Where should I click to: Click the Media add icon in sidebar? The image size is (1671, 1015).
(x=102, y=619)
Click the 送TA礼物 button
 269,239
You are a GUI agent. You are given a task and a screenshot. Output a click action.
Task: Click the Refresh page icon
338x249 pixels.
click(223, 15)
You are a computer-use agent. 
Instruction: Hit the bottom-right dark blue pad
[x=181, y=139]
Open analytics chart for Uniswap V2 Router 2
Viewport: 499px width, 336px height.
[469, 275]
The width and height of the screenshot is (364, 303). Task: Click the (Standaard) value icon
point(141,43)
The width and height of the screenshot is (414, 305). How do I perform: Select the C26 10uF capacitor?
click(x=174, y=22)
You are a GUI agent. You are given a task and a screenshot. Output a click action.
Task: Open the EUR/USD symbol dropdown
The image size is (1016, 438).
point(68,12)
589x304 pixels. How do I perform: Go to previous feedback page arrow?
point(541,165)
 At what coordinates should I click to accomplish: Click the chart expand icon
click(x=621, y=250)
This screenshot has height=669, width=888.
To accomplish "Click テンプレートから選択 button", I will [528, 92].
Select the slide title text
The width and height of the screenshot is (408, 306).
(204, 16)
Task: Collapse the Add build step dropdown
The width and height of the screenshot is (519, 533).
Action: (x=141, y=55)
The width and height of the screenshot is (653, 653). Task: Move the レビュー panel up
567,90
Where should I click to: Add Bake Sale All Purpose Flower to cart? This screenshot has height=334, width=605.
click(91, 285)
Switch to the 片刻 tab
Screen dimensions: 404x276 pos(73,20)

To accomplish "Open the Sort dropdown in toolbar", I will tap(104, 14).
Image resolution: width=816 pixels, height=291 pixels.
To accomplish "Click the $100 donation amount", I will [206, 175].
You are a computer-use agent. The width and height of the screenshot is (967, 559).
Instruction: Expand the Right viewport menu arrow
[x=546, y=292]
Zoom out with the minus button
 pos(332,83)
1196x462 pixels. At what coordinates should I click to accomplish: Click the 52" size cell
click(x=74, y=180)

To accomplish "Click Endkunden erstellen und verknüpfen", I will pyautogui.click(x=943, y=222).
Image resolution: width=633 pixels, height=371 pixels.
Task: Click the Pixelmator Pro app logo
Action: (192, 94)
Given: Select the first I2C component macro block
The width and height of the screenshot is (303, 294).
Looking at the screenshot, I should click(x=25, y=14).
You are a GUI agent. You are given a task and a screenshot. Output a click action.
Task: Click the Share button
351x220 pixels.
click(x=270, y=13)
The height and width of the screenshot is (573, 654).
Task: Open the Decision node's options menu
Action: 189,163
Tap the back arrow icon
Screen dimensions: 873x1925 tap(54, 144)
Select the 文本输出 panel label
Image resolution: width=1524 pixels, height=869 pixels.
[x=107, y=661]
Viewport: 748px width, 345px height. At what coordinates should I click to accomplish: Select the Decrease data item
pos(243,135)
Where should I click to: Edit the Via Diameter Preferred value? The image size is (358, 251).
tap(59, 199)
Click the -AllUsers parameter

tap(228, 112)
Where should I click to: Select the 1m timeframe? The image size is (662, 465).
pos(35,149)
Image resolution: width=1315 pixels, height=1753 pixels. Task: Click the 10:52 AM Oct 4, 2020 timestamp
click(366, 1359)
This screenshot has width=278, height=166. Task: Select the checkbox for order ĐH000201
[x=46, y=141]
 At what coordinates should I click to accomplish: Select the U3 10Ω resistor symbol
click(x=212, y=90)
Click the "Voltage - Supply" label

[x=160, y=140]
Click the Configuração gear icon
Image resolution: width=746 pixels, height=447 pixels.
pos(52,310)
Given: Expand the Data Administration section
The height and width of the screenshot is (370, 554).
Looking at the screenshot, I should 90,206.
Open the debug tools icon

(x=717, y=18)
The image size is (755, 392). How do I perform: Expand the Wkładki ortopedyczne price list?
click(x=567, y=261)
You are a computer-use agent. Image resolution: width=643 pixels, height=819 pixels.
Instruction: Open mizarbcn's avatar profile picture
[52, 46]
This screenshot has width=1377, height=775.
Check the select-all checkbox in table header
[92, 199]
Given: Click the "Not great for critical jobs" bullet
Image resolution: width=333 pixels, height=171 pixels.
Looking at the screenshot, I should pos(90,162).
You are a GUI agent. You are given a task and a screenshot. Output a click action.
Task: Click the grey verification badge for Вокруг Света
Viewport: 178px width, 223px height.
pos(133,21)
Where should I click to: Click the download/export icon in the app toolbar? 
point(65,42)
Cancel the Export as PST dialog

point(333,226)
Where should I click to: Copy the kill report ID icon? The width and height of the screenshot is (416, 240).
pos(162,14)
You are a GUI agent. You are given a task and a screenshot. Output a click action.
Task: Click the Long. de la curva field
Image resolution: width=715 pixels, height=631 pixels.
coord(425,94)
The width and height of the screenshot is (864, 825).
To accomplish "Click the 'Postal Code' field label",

--------------------------------------------------

▶ Exercise directions:
The expected output is the complete data, repeated exactly.

▶ Written answer:
Where should I click to: Click the Media add icon in sidebar? The image size is (1671, 1015).
(x=102, y=619)
Click the 送TA礼物 button
 269,239
You are a GUI agent. You are given a task and a screenshot. Output a click action.
Task: Click the Refresh page icon
338x249 pixels.
click(223, 15)
You are a computer-use agent. 
Instruction: Hit the bottom-right dark blue pad
[x=181, y=139]
Open analytics chart for Uniswap V2 Router 2
Viewport: 499px width, 336px height.
[469, 275]
The width and height of the screenshot is (364, 303). Task: Click the (Standaard) value icon
point(141,43)
The width and height of the screenshot is (414, 305). How do I perform: Select the C26 10uF capacitor?
click(x=174, y=22)
You are a GUI agent. You are given a task and a screenshot. Output a click action.
Task: Open the EUR/USD symbol dropdown
The image size is (1016, 438).
point(68,12)
589x304 pixels. How do I perform: Go to previous feedback page arrow?
point(541,165)
 At what coordinates should I click to accomplish: Click the chart expand icon
click(x=621, y=250)
This screenshot has height=669, width=888.
To accomplish "Click テンプレートから選択 button", I will [528, 92].
Select the slide title text
The width and height of the screenshot is (408, 306).
(204, 16)
Task: Collapse the Add build step dropdown
The width and height of the screenshot is (519, 533).
Action: (x=141, y=55)
The width and height of the screenshot is (653, 653). Task: Move the レビュー panel up
567,90
Where should I click to: Add Bake Sale All Purpose Flower to cart? This screenshot has height=334, width=605.
click(91, 285)
Switch to the 片刻 tab
Screen dimensions: 404x276 pos(73,20)

To accomplish "Open the Sort dropdown in toolbar", I will tap(104, 14).
Image resolution: width=816 pixels, height=291 pixels.
To accomplish "Click the $100 donation amount", I will [206, 175].
You are a computer-use agent. The width and height of the screenshot is (967, 559).
Instruction: Expand the Right viewport menu arrow
[x=546, y=292]
Zoom out with the minus button
 pos(332,83)
1196x462 pixels. At what coordinates should I click to accomplish: Click the 52" size cell
click(x=74, y=180)

To accomplish "Click Endkunden erstellen und verknüpfen", I will pyautogui.click(x=943, y=222).
Image resolution: width=633 pixels, height=371 pixels.
Task: Click the Pixelmator Pro app logo
Action: (192, 94)
Given: Select the first I2C component macro block
The width and height of the screenshot is (303, 294).
Looking at the screenshot, I should click(x=25, y=14).
You are a GUI agent. You are given a task and a screenshot. Output a click action.
Task: Click the Share button
351x220 pixels.
click(x=270, y=13)
The height and width of the screenshot is (573, 654).
Task: Open the Decision node's options menu
Action: 189,163
Tap the back arrow icon
Screen dimensions: 873x1925 tap(54, 144)
Select the 文本输出 panel label
Image resolution: width=1524 pixels, height=869 pixels.
[x=107, y=661]
Viewport: 748px width, 345px height. At what coordinates should I click to accomplish: Select the Decrease data item
pos(243,135)
Where should I click to: Edit the Via Diameter Preferred value? The image size is (358, 251).
tap(59, 199)
Click the -AllUsers parameter

tap(228, 112)
Where should I click to: Select the 1m timeframe? The image size is (662, 465).
pos(35,149)
Image resolution: width=1315 pixels, height=1753 pixels. Task: Click the 10:52 AM Oct 4, 2020 timestamp
click(366, 1359)
This screenshot has width=278, height=166. Task: Select the checkbox for order ĐH000201
[x=46, y=141]
 At what coordinates should I click to accomplish: Select the U3 10Ω resistor symbol
click(x=212, y=90)
Click the "Voltage - Supply" label

[x=160, y=140]
Click the Configuração gear icon
Image resolution: width=746 pixels, height=447 pixels.
pos(52,310)
Given: Expand the Data Administration section
The height and width of the screenshot is (370, 554).
Looking at the screenshot, I should 90,206.
Open the debug tools icon

(x=717, y=18)
The image size is (755, 392). How do I perform: Expand the Wkładki ortopedyczne price list?
click(x=567, y=261)
You are a computer-use agent. Image resolution: width=643 pixels, height=819 pixels.
Instruction: Open mizarbcn's avatar profile picture
[52, 46]
This screenshot has width=1377, height=775.
Check the select-all checkbox in table header
[92, 199]
Given: Click the "Not great for critical jobs" bullet
Image resolution: width=333 pixels, height=171 pixels.
Looking at the screenshot, I should pos(90,162).
You are a GUI agent. You are given a task and a screenshot. Output a click action.
Task: Click the grey verification badge for Вокруг Света
Viewport: 178px width, 223px height.
pos(133,21)
Where should I click to: Click the download/export icon in the app toolbar? 
point(65,42)
Cancel the Export as PST dialog

point(333,226)
Where should I click to: Copy the kill report ID icon? The width and height of the screenshot is (416, 240).
pos(162,14)
You are a GUI agent. You are given a task and a screenshot. Output a click action.
Task: Click the Long. de la curva field
Image resolution: width=715 pixels, height=631 pixels.
coord(425,94)
The width and height of the screenshot is (864, 825).
To accomplish "Click the 'Postal Code' field label",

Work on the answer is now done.